利用头皮脑电图（EEG）对公开言语进行连续和离散解码。

Craik Alexander, Dial Heather, L Contreras-Vidal Jose

Department of Electrical and Computer Engineering, University of Houston, Houston, TX, United States of America.

NSF IUCRC BRAIN, University of Houston, Houston, TX, United States of America.

J Neural Eng. 2025 Mar 14;22(2). doi: 10.1088/1741-2552/ad8d0a.
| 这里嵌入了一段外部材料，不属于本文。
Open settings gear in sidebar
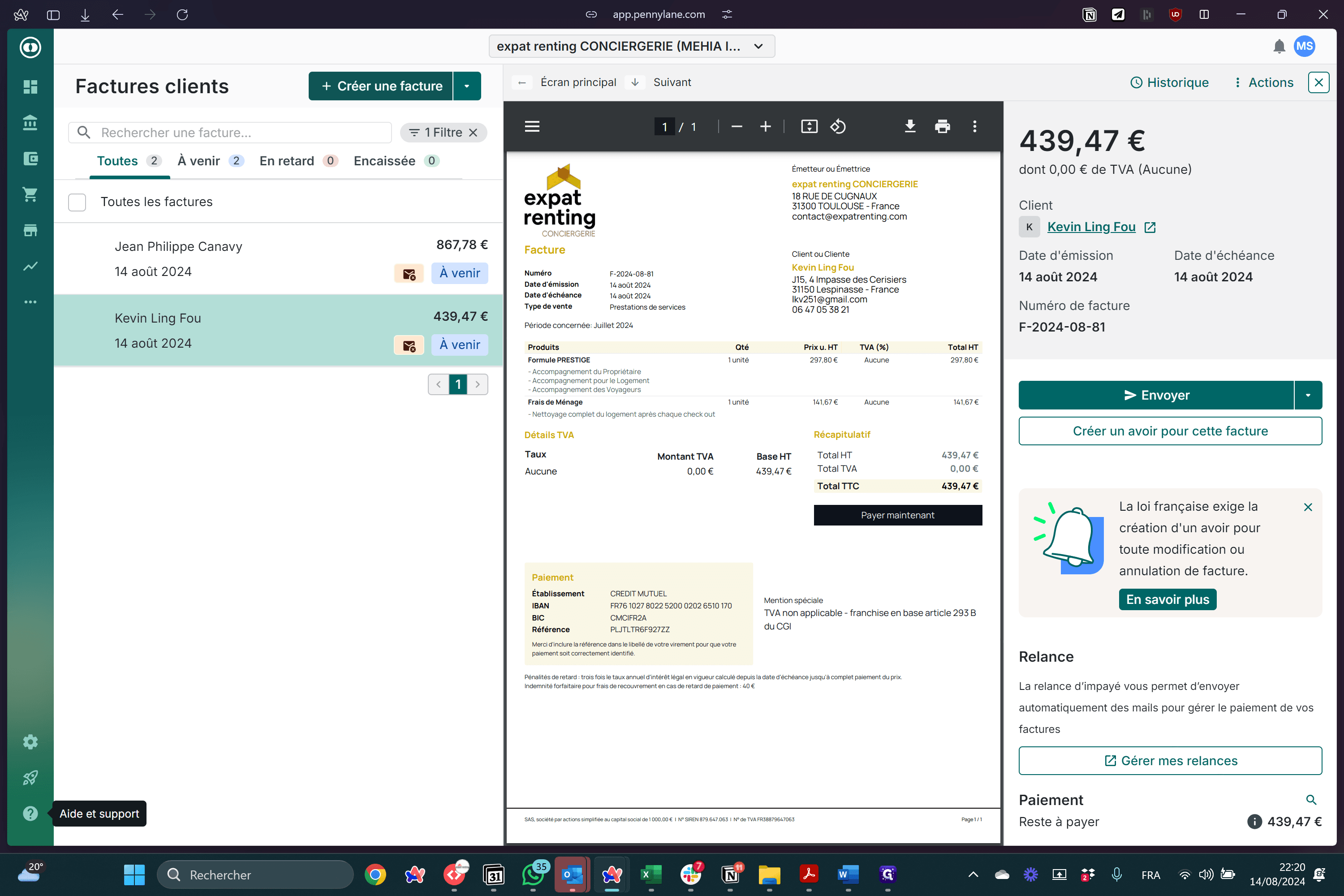click(30, 742)
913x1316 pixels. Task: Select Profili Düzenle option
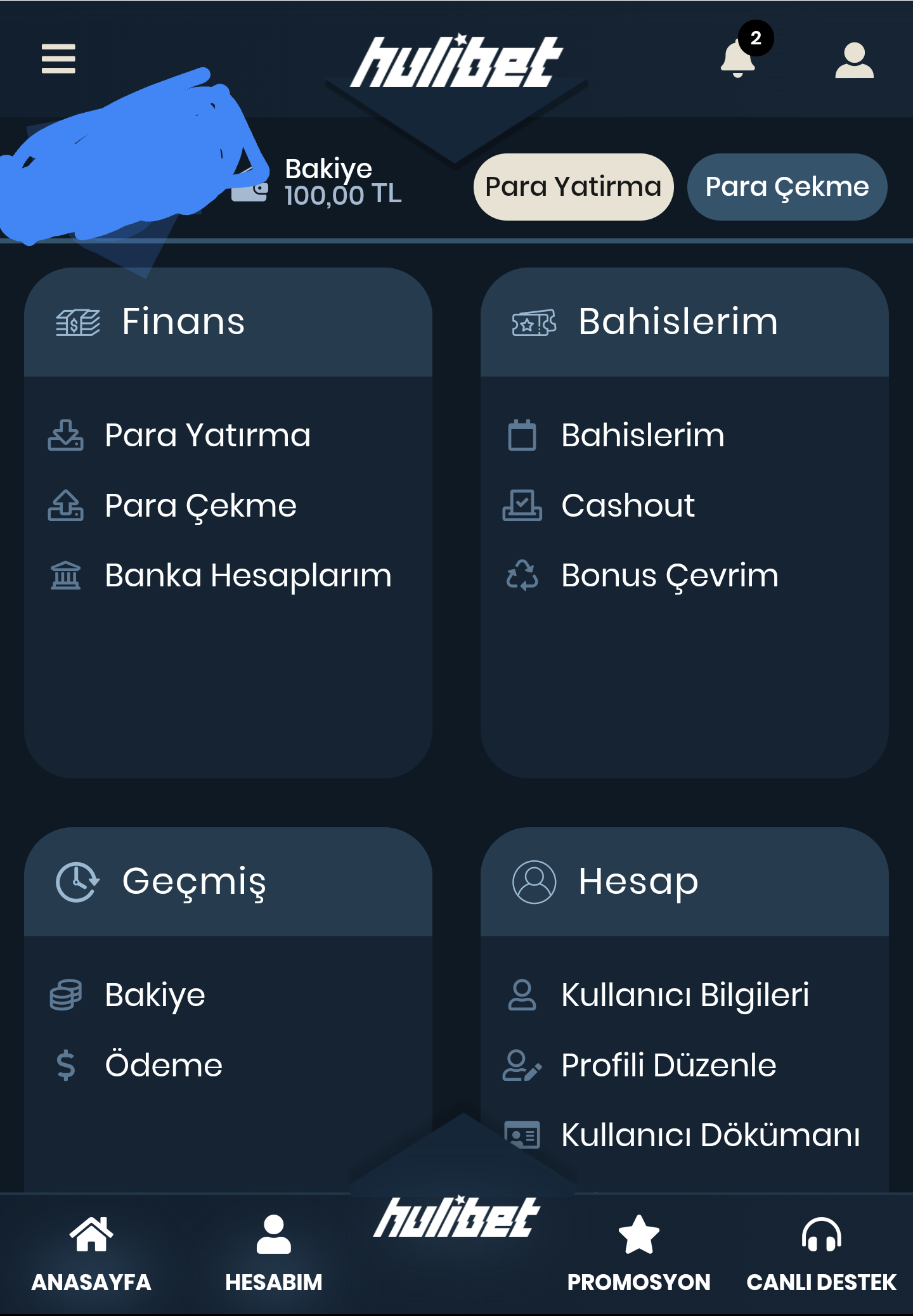click(668, 1065)
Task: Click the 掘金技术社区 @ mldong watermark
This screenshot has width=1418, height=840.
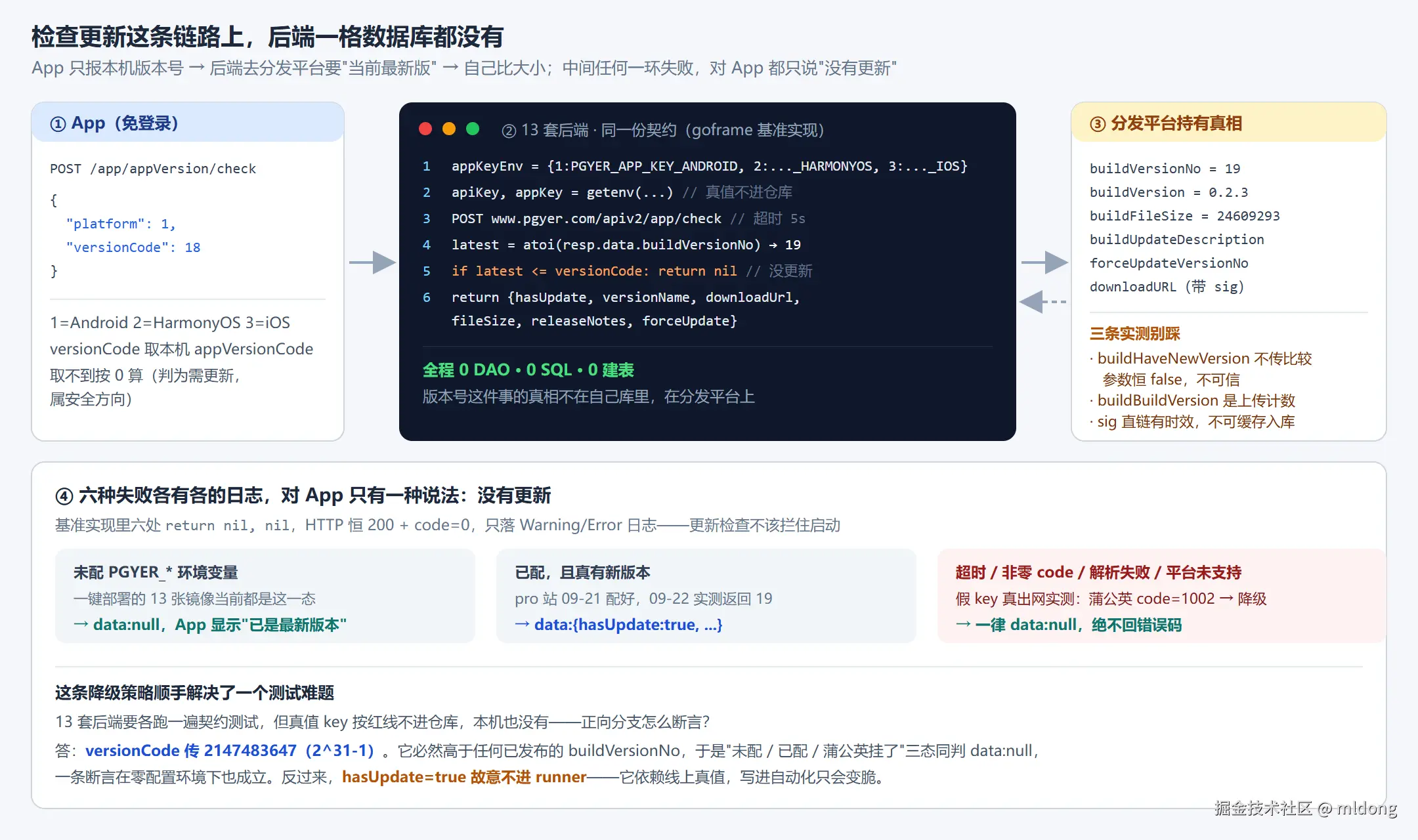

. Neurological disorders affecting speech production adversely impact quality of life for over 7 million individuals in the US. Traditional speech interfaces like eye-tracking devices and P300 spellers are slow and unnatural for these patients. An alternative solution, speech brain-computer interfaces (BCIs), directly decodes speech characteristics, offering a more natural communication mechanism. This research explores the feasibility of decoding speech features using non-invasive EEG.. Nine neurologically intact participants were equipped with a 63-channel EEG system with additional sensors to eliminate eye artifacts. Participants read aloud sentences selected for phonetic similarity to the English language. Deep learning models, including Convolutional Neural Networks and Recurrent Neural Networks with and without attention modules, were optimized with a focus on minimizing trainable parameters and utilizing small input window sizes for real-time application. These models were employed for discrete and continuous speech decoding tasks.. Statistically significant participant-independent decoding performance was achieved for discrete classes and continuous characteristics of the produced audio signal. A frequency sub-band analysis highlighted the significance of certain frequency bands (delta, theta, gamma) for decoding performance, and a perturbation analysis was used to identify crucial channels. Assessed channel selection methods did not significantly improve performance, suggesting a distributed representation of speech information encoded in the EEG signals. Leave-One-Out training demonstrated the feasibility of utilizing common speech neural correlates, reducing data collection requirements from individual participants.. These findings contribute significantly to the development of EEG-enabled speech synthesis by demonstrating the feasibility of decoding both discrete and continuous speech features from EEG signals, even in the presence of EMG artifacts. By addressing the challenges of EMG interference and optimizing deep learning models for speech decoding, this study lays a strong foundation for EEG-based speech BCIs.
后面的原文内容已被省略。